The Board of Directors has constituted certain committees to effectively manage the operations of PSPC. The following committees assist the board in carrying out its role and responsibilities:
Chairman: Carlos R. Alindada, CPA
Members: Hyun Chul Lee
The Audit Committee must be composed of at least three (3) directors, who preferably must have accounting and finance backgrounds, one of whom must be an independent director and another with audit experience. The independent director chairs the Audit Committee.
The committee’s duties and responsibilities include, but are not limited to, the following:
a. Assisting the Board in the performance of its oversight responsibility for the financial reporting process, system of internal control, audit process, and monitoring of compliance with applicable laws, rules and regulations.

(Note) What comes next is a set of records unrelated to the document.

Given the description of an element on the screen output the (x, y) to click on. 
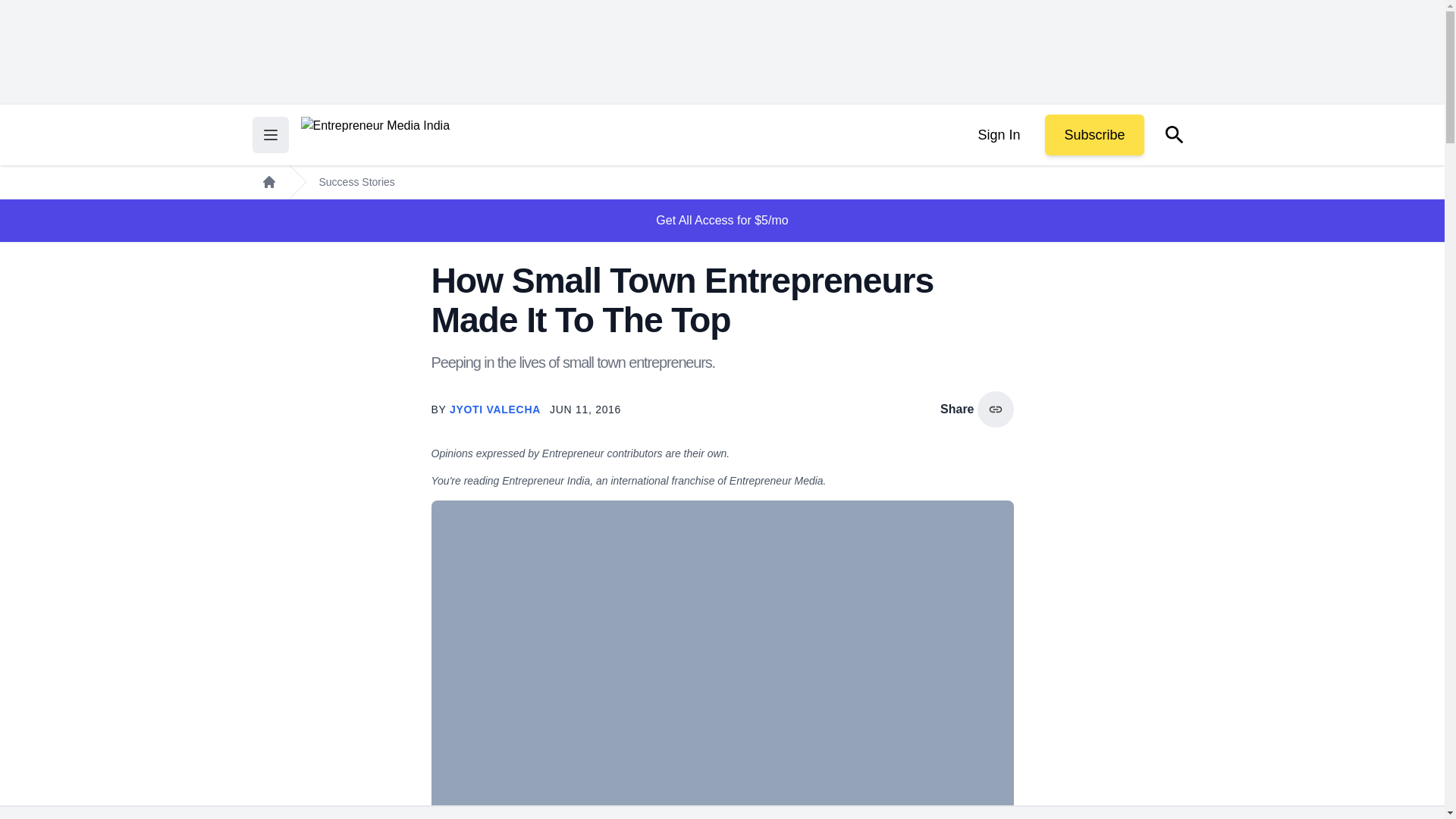
Return to the home page (374, 135)
Subscribe (1093, 134)
copy (994, 409)
Sign In (998, 134)
Given the description of an element on the screen output the (x, y) to click on. 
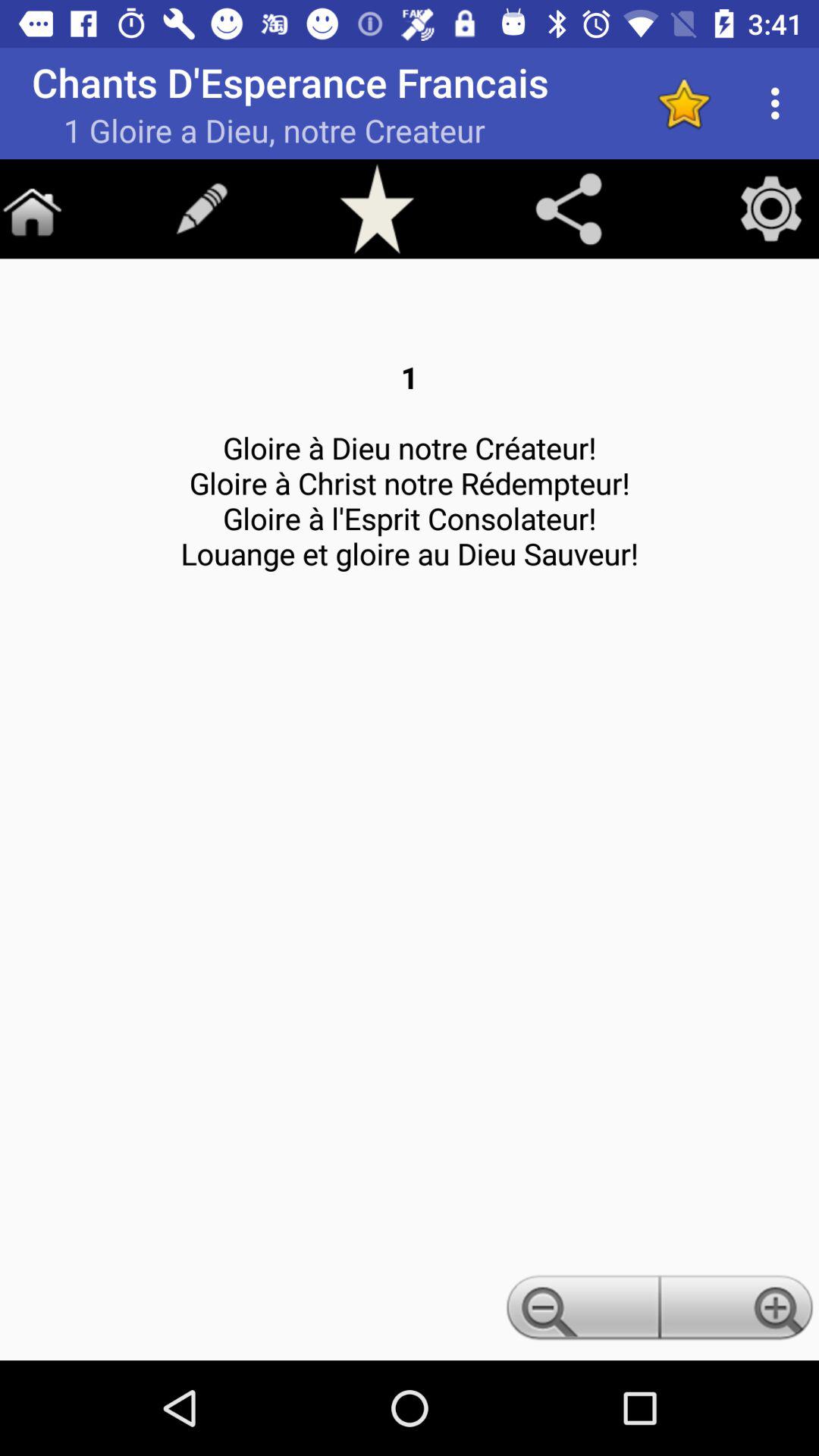
tap item below chants d esperance item (568, 208)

b. Providing oversight over Management’s activities in managing credit, market, liquidity, operational, legal and other risks of the Company; and
c. Performing oversight functions over the Company’s internal and external auditors. It should ensure that the internal and external auditors act independently from each other, and that both auditors are given unrestricted access to all records, properties and personnel to enable them to perform their respective audit functions.
Audit Committee Charter
Chairman: Byeongchun Lee
Members: Intae Hwang
Mary Delia G. Tomacruz
The Nomination Committee may be composed of at least three (3) members, one of whom must be an independent director. The committee’s duties and responsibilities include the review and evaluation of the qualifications of all persons nominated to the Board and other appointments that require Board approval and to assess the effectiveness of the Board’s processes and procedures in the election or replacement of directors.